Instructions to follow -> Lines before the one containing "Task: Select Device performance & health" are excluded; print that line and every line after it through the end of the material below, exactly.

Entries shown ->
---
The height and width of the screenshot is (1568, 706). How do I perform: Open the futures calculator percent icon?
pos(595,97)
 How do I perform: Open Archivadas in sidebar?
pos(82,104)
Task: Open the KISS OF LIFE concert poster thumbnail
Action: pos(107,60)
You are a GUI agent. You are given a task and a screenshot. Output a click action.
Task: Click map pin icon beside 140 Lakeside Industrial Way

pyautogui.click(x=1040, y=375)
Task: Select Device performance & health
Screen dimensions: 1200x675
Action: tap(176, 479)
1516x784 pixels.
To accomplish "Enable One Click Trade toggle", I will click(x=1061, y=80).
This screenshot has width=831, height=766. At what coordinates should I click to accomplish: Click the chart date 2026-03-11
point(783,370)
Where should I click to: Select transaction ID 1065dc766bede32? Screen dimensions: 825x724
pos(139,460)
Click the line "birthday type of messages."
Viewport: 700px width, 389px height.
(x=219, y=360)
---
Answer to the problem ->
Task: Select Device performance & health
Screen dimensions: 1200x675
Action: tap(176, 479)
1516x784 pixels.
To accomplish "Enable One Click Trade toggle", I will click(x=1061, y=80).
This screenshot has width=831, height=766. At what coordinates should I click to accomplish: Click the chart date 2026-03-11
point(783,370)
Where should I click to: Select transaction ID 1065dc766bede32? Screen dimensions: 825x724
pos(139,460)
Click the line "birthday type of messages."
Viewport: 700px width, 389px height.
(x=219, y=360)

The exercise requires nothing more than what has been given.